Le couple Gauthier éteint par une petite vie se dynamise à tour de rôle en craignant pour la vie de l’autre.
« Le ciel est à vous » est avant tout le cadeau offert à une Mère éjectée de ses fourneaux ayant la possibilité de vivre une passion découverte suite à une illumination. Une femme en bleu de travail rivée aux manettes dans les airs apprend la ténacité et l’ambition menant vers l’élaboration d’une identité teintée d’égoïsme surtout envers une progéniture rêvant également d’une autre vie mais dans une autre discipline.
On pense que pour soi en délaissant les devoirs ménagers et les besoins de ceux que l’on distingue de moins en moins. Un mécanisme d’auto détermination s’établit sur un monceau de préjugés et de contraintes. Les incertitudes d’un vol sont plus salutaires qu’une vie familiale sans surprises.
Thérèse Gauthier redécouvre ce que d’autres ont offertes à la résignation, une peur et une inconscience livrée à une mécanique incertaine mais garante de sensations, un contexte d’homme conquis brillamment par une femme ne subissant plus de choix imposés par la distribution des rôles dans la société.
Pierre Gauthier devient féminin, cloisonné dans un espace réduit, harcelé de reproches, rongé par l’anxiété, un transfert logique suite à l’acquisition d’un nouveau statut sédentaire.
La mère n’est plus la, elle est dans les nuages et porte le nom de femme.

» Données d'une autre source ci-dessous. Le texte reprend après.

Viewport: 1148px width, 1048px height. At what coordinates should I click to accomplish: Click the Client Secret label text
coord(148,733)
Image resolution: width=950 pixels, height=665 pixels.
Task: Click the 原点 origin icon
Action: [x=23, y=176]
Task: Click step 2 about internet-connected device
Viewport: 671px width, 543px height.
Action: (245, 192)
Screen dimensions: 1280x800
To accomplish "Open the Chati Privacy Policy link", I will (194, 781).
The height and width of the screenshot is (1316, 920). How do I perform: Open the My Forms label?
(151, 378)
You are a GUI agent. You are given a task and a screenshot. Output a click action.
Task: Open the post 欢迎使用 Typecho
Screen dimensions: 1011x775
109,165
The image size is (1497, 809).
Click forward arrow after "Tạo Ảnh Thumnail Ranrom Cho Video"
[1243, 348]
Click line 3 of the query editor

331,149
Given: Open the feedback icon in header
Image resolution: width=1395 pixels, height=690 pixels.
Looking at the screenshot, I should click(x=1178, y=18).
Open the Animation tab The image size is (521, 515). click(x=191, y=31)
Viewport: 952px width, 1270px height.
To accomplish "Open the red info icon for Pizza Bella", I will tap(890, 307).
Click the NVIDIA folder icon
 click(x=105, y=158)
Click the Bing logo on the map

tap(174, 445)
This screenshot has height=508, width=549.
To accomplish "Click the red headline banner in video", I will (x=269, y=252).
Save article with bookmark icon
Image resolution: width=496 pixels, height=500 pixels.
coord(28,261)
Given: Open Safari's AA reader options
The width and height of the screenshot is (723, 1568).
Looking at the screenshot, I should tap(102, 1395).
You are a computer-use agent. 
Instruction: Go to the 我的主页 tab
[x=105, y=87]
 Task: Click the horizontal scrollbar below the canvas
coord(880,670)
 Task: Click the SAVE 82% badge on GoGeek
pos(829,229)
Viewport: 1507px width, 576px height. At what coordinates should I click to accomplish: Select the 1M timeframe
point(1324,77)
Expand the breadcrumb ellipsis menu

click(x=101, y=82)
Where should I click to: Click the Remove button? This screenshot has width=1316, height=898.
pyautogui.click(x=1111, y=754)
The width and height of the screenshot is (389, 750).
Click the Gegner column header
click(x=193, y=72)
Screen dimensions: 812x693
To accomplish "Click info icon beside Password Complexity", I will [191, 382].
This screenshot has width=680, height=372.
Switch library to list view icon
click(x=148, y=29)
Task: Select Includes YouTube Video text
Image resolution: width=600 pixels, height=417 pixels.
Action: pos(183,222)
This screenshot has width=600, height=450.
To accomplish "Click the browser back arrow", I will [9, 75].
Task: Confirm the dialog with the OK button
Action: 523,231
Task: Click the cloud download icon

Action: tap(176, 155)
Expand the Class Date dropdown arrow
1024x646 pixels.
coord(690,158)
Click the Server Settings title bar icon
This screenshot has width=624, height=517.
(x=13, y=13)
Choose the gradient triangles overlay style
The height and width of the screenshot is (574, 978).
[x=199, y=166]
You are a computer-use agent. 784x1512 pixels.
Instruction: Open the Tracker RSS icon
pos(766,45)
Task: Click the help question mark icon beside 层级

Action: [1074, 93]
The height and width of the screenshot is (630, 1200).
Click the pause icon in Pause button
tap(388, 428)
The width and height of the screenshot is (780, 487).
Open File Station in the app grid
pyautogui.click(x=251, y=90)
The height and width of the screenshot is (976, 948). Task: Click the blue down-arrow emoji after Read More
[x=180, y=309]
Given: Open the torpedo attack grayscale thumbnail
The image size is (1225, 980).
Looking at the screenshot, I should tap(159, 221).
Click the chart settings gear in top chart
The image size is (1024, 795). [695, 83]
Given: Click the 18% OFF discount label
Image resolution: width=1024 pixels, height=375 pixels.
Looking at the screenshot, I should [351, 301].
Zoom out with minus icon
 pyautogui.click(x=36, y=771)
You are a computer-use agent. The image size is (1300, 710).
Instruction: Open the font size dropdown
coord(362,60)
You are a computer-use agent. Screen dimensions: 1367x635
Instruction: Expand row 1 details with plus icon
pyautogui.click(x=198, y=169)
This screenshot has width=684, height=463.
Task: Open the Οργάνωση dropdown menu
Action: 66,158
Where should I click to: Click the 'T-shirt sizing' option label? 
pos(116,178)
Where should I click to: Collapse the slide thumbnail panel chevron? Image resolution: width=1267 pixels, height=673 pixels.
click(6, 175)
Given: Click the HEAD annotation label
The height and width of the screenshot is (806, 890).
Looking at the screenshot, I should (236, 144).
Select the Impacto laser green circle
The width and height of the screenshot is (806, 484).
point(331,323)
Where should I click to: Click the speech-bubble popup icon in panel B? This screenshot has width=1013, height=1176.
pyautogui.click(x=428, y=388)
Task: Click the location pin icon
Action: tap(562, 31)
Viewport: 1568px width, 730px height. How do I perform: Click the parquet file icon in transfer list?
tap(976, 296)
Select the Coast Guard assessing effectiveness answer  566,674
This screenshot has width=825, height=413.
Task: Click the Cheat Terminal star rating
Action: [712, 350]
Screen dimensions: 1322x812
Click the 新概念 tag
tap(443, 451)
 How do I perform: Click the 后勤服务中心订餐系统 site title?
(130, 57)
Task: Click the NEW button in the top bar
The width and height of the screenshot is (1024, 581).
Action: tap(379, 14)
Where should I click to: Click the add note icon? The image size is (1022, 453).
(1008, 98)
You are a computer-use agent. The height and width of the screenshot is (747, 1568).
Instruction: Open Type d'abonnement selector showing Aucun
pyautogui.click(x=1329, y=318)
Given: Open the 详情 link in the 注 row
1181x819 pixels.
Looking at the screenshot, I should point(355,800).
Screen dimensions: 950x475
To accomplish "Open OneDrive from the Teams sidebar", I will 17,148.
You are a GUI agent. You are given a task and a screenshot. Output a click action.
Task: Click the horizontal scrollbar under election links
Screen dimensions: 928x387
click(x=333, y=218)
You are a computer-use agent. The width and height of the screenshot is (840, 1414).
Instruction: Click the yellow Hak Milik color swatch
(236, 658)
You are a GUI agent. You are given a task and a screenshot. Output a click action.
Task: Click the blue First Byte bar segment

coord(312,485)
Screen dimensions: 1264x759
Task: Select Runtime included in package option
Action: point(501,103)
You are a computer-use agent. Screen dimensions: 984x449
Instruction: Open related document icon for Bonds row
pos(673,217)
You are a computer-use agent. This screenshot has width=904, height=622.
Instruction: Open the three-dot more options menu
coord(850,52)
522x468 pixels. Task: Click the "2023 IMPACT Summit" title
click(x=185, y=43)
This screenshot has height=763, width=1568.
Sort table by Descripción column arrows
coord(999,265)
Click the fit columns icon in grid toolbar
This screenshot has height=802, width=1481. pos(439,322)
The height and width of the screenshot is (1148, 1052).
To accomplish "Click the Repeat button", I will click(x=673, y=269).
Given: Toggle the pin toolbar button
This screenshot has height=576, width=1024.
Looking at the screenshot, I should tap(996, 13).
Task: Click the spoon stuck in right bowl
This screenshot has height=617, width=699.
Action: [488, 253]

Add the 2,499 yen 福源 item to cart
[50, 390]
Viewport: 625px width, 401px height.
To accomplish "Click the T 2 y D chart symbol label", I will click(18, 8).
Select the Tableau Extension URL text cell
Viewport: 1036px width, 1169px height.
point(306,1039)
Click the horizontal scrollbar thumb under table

Un film tout imprégné de l’atmosphère de l’Occupation, dans le meilleur et dans le moins bon – l’enthousiasme et l’indéfectible croyance en soi, mais, aussi, les préjugés et les arrière-pensées. La fin étrangement inquiétante pourrait être celle du « Corbeau », film contemporain d’Henri-Georges Clouzot, mais Grémillon, en humaniste, délivre un autre message. Au-delà, le discours du film est intemporel : Pierre Gauthier vole dans les airs comme s’il se promenait dans son jardin, son épouse finira par découvrir la beauté de cette révélation. Pierre fait, à son tour, une découverte : avec Thérèse, il n’a pas seulement connu le grand amour, il a gagné une amitié indéfectible, une complicité et une émulation propres à bâtir des cathédrales. Ce film rappelle tant Saint-Exupéry, et pour moi qui suis Lyonnais, le plaisir est immense de citer le pilote-écrivain : « Il ne s’agit point ici d’aviation. L’avion ce n’est pas une fin, c’est un moyen. (…) On est en contact avec le vent, avec les étoiles, avec la nuit, avec le sable, avec la mer. On ruse avec les forces naturelles. On attend l’aube comme le jardinier attend le printemps. On attend l’escale comme une terre promise, et on cherche sa vérité dans les étoiles. » Autre réflexion inspiratrice, proche du film de Grémillon : « (…) Aimer ce n’est point se regarder l’un l’autre, mais regarder ensemble dans la même direction. Il n’est de camarades que s’ils s’unissent dans la même cordée, vers le même sommet en quoi ils se retrouvent. » (« Terre des hommes ») N’est-ce pas la destinée sublime de Pierre et Thérèse Gauthier, magnifiquement incarnés par Charles Vanel et Madeleine Renaud ? Un film inoubliable.